Moll frowned hard at the tablet and then gasped. ‘And there’s an “L” instead – L.E.D . . . What if we joined that together with the last bit? You’d get crumpled!’
They looked at each other and grinned. Then Alfie pointed to the remaining inscriptions – one last word. ‘A pile of scruffy lines all bunched up together in a heap – and a fork beside it.’
Neither of them said anything for several seconds and then Moll cried, ‘It’s hay! Like the stacks the farmer makes up in the fields above the cliff – and that fork is a pitchfork!’
‘You’re right! But the “H” is crossed out – and we have a “W” instead.’
‘Way,’ Moll said.
‘Four crumpled way,’ Alfie whispered, and then he huddled smaller, as if the rocks might have ears. ‘It – it seems too easy. It took us over a week to crack the code on the first amulet. This only took a few minutes.’

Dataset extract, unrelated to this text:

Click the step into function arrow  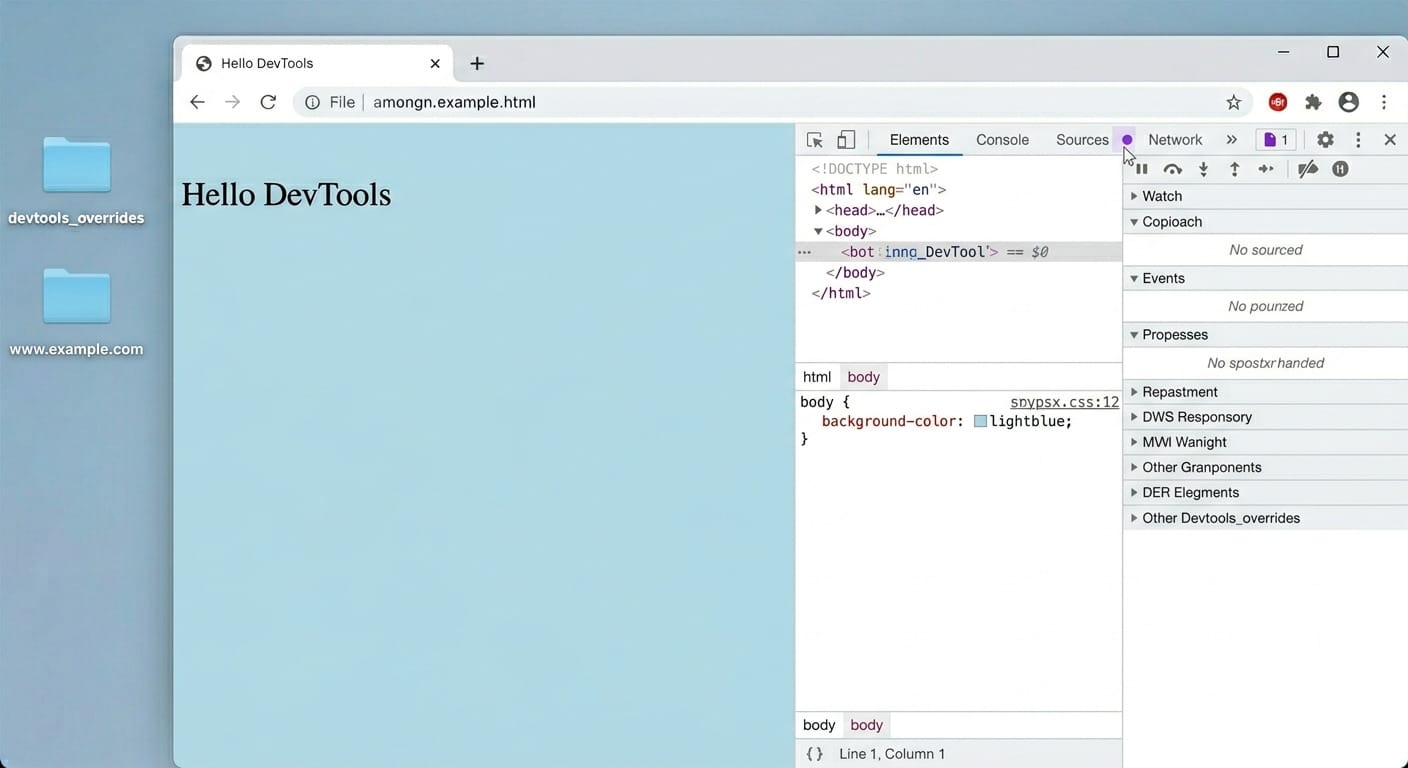click(x=1203, y=169)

Moll was silent for a while. ‘Let’s show Oak and Cinderella Bull and ask them what they make of it.’
They climbed out of the dish and slipped down the cracks back inside the cave.
Mooshie looked up from the fire. ‘Molly Pecksniff!’ she roared. ‘If I have to put you on a lead, I will, so help me. STAY INSIDE THE CAVE!’
But Moll wasn’t listening. She charged forward, holding out the tablet. Then, in a moment of rare thoughtfulness, she glanced back at Alfie. ‘You say. It was you who started it.’
Alfie looked up at Mooshie. ‘We’ve found a message in the bones,’ he said quietly. ‘Three words – we made them from the pictures and the letters – only they don’t make sense to us.’
Mooshie turned to Cinderella Bull who was sitting with Hard-Times Bob before the entrance to their alcove. She nodded. ‘The old magic isn’t straightforward, Moosh; if there’s a code there, then the bones meant it.’
Alfie pointed to the tablet. ‘We think it says FOUR CRUMPLED WAY.’
There was a silence in the cave; not even Mooshie spoke, though she raised her tea towel to her mouth.
Siddy ambled out of his alcove, yawning. He adjusted the bandage on his arm. ‘What are we talking about?’
‘The Crumpled Way,’ Cinderella Bull murmured, her voice laced with dread.
Hermit leapt from Siddy’s pocket and made a frantic beeline back towards the alcove.
Mooshie straightened herself up. ‘Moll’s not going; I won’t allow it. She’s only twelve!’
‘Twelve is the perfect age for following clues,’ Moll said.
Mooshie shook her head. ‘Not when they lead you to The Crumpled Way, it’s not.’
A voice came from inside an alcove. ‘I’ll take her.’ Oak walked towards them, holding a boot he’d been polishing. He wiped a stain from his chin. ‘I swore I’d follow those bones and find the amulets – and, if The Crumpled Way is where we’re headed, that’s where I’m going.’ He looked at Mooshie. ‘The bones don’t lie, Moosh.’